[Supplied information]
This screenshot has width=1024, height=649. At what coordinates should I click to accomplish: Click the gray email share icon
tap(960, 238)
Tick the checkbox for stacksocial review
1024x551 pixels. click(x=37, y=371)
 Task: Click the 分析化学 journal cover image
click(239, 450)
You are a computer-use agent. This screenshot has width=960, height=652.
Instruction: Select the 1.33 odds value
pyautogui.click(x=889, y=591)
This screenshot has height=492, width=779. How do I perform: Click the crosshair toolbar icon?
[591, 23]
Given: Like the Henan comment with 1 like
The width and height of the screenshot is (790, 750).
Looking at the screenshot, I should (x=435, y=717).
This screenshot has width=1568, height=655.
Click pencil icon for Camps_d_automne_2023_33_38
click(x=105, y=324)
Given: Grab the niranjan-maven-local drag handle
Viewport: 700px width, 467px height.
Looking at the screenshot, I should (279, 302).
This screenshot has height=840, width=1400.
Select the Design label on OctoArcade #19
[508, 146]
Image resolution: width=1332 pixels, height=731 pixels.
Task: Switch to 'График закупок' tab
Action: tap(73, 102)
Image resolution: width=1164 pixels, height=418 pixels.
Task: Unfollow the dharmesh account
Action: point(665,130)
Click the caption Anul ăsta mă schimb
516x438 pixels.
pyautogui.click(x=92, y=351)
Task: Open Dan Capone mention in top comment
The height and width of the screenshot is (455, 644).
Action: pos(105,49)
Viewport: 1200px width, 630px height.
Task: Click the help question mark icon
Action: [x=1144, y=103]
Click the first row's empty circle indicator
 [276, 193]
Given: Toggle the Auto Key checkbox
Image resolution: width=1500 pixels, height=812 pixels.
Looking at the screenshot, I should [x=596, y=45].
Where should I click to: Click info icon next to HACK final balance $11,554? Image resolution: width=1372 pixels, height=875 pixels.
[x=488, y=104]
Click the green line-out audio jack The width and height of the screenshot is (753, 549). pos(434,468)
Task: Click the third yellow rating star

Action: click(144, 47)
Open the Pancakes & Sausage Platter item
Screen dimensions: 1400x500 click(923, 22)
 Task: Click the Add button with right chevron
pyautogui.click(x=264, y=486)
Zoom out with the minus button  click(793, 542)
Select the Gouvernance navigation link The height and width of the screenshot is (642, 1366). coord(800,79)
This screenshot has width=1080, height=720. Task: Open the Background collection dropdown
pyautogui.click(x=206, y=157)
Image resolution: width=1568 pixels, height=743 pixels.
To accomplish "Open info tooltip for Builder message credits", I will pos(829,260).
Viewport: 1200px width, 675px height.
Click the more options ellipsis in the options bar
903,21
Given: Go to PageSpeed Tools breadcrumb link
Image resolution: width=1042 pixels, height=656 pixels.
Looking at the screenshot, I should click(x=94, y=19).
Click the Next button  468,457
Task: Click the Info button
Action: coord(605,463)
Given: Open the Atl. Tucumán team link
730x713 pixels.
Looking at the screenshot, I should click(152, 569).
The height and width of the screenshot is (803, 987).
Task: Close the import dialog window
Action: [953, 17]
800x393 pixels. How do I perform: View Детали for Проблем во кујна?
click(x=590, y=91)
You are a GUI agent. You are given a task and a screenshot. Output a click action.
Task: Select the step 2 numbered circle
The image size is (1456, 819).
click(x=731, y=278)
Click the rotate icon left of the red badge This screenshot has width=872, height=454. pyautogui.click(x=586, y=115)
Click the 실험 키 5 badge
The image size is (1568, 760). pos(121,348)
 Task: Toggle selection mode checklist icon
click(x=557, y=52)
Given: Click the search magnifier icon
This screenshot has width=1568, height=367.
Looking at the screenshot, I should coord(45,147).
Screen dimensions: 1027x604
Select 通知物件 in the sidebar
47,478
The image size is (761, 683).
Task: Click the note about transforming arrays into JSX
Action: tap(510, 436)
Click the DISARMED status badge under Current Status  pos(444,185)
[/Supplied information]
**Problem details:** Once the line containing "Given: Like the Henan comment with 1 like" has been set down, nothing more is wanted; set down each line of the listing above up to it exactly, starting with the first.

**Result below:**
This screenshot has width=1024, height=649. At what coordinates should I click to accomplish: Click the gray email share icon
tap(960, 238)
Tick the checkbox for stacksocial review
1024x551 pixels. click(x=37, y=371)
 Task: Click the 分析化学 journal cover image
click(239, 450)
You are a computer-use agent. This screenshot has width=960, height=652.
Instruction: Select the 1.33 odds value
pyautogui.click(x=889, y=591)
This screenshot has height=492, width=779. How do I perform: Click the crosshair toolbar icon?
[591, 23]
Given: Like the Henan comment with 1 like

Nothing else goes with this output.